Existing dress code laws are not fully effective, says report
A report into high heels and workplace dress codes has concluded that the existing government laws are not fully effective in protecting employees from discrimination at work.
Following a high-profile case in December 2015, when a woman turned up to work in flat shoes and was told that it was company policy for women to wear heels of a height between 2 and 4 inches, a petition was started calling for the law to be changed regarding company dress codes.
A report published by the Petitions Committee and the Women and Equalities Committee in January says that in the inquiry into dress code practices in the workplace, they heard from hundreds of women who had suffered long-term damage as a result of wearing high heels for long periods in the workplace.
They also heard from women who had been required to dye their hair blonde, wear revealing outfits and constantly reapply make-up.
During the course of the inquiry, the government said that the exisiting law was clear and that the dress code that prompted the petition to come about was already unlawful.
The inquiry found that although the law already prohibited discriminatory dress codes, they were nonetheless widespread and that therefore the law wasn’t fully effective in protecting employees from discrimination at work.
The report calls on the Government to review this area of the law and to ask Parliament to change it, if necessary, to make it more effective.
Health and safety
The report states that workplace dress codes include other areas of law – including health and safety.
The report says that in the first oral evidence session, health and safety was repeatedly raised as a concern by witnesses.
Although employers are required by law to conduct workplace health and safety risk assessments, often employers were not thinking about the risks of high heels in their health and safety risk assessments.

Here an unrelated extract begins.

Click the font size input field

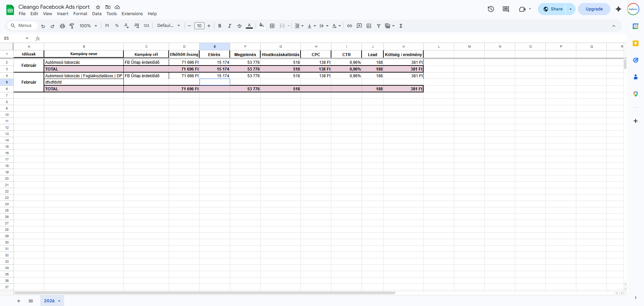(199, 26)

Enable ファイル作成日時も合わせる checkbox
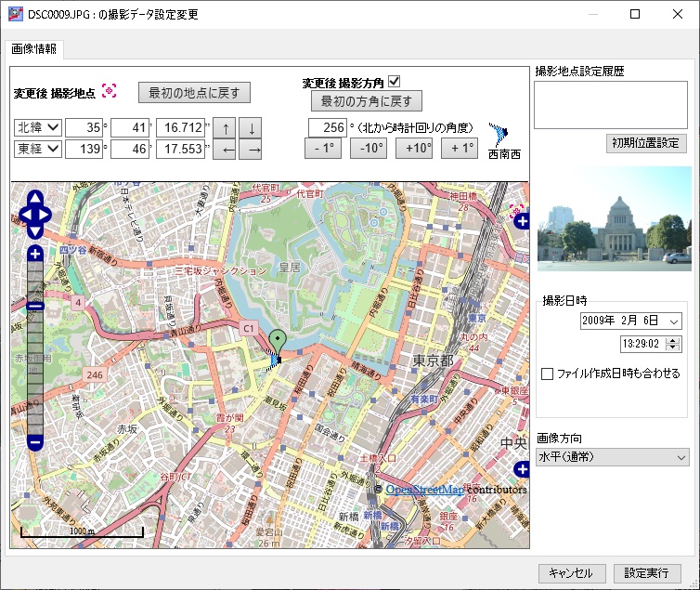(x=548, y=374)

Azmat Mohammed of the Institute of Directors and Scarlet Harris of the TUC told the evidence sessions that general workplace risk assessments do not go into detail about footwear and, where they do, they tend to focus on personal protective clothing (for example, shoes with steel-capped toes worn on a construction site).
The report said that it is not obvious to employers that they should routinely be assessing requirements to wear high heels
Commenting on the report on high heels and workplace dress codes published by the Petitions Committee and Women and Equalities Committee, TUC General Secretary Frances O’Grady said: “Far too many employers are still stuck in the past when it comes to dress codes. It is unacceptable that in 2017 bosses are still forcing women to wear painful, inappropriate shoes and uniforms.
“Wearing high heels on a regular basis can cause foot, knee and back problems. High heels and make-up should be a choice, not a condition of the job.
“But with employment tribunals costing up to £1,200 – even if you’re on the minimum wage – many women can’t afford to challenge sexist policies. If ministers are serious about enforcing equality legislation then they should scrap tribunal fees immediately.”